Follow the journey of Tribbs as he finds his way to his adopted family in this wonderful children’s book based off a true story.

To learn more about Faye and her work you can visit her website. You can also read her work, Tulips, featured in Issue 7 of Superstition Review.

Congratulations Faye!

Guest Post, Faye Rapoport DesPres: Fireworks

Faye Rapoport DesPresWe stand in the cemetery and watch fireworks. That is, I stand; my husband sits on top of a granite gravestone, his hands casually folded and hanging between his legs.  I watched him a little while ago as I approached in the darkness. The light of his headlamp was illuminating the stone, and he was staring at it before climbing on.

“What are you doing?” I asked.

“Talking to the people who are buried here,” he said. “I thanked them for sharing their spot.”

As I lean against the stone, feeling the rough surface of the top against the skin of my bare arm, I decide that the people buried here probably do not mind.
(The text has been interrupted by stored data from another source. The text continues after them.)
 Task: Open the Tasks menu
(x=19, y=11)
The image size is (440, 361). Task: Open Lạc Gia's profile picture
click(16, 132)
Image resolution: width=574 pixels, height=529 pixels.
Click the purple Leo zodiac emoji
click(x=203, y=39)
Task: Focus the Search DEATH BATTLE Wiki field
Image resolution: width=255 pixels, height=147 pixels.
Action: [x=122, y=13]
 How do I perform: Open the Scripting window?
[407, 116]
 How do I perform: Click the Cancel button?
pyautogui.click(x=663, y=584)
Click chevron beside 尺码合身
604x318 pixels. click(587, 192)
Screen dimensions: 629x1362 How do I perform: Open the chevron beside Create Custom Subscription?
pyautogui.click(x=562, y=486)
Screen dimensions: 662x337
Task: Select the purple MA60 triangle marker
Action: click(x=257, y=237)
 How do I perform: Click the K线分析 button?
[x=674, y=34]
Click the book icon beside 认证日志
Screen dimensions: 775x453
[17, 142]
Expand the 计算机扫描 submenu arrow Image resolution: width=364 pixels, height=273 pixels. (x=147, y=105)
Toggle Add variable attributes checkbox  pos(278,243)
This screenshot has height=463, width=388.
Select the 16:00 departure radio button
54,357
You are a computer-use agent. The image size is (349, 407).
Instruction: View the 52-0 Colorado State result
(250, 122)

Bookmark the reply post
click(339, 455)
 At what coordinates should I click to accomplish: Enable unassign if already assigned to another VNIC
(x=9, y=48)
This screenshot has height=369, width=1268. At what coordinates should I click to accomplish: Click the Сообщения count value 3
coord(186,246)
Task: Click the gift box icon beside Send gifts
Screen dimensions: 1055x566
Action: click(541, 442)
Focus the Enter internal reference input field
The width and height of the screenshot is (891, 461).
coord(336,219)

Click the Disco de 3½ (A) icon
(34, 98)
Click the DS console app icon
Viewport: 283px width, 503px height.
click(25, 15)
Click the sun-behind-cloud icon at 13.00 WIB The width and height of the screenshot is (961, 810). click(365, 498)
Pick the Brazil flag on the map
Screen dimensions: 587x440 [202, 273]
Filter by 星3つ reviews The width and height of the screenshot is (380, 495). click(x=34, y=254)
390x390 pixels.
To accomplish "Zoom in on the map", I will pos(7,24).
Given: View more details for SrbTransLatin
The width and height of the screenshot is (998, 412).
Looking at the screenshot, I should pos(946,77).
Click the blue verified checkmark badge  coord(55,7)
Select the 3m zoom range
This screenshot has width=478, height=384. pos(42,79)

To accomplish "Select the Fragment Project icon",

This sprawling Catholic cemetery has been a fixture of our Boston suburb for a century or more. Some of the people buried here have lain in the ground for decades. Some were soldiers who died in each of the World Wars. Others have died within the past few years. An Italian man who lives across the street from our house visits his father in this cemetery every day. I remember the old man; he was in his nineties when he died, and before his brief illness he dressed in a suit and fedora and took walks around the neighborhood every day. He used to knock on our door and offer me paper bags filled with pears he had picked from the trees in his yard.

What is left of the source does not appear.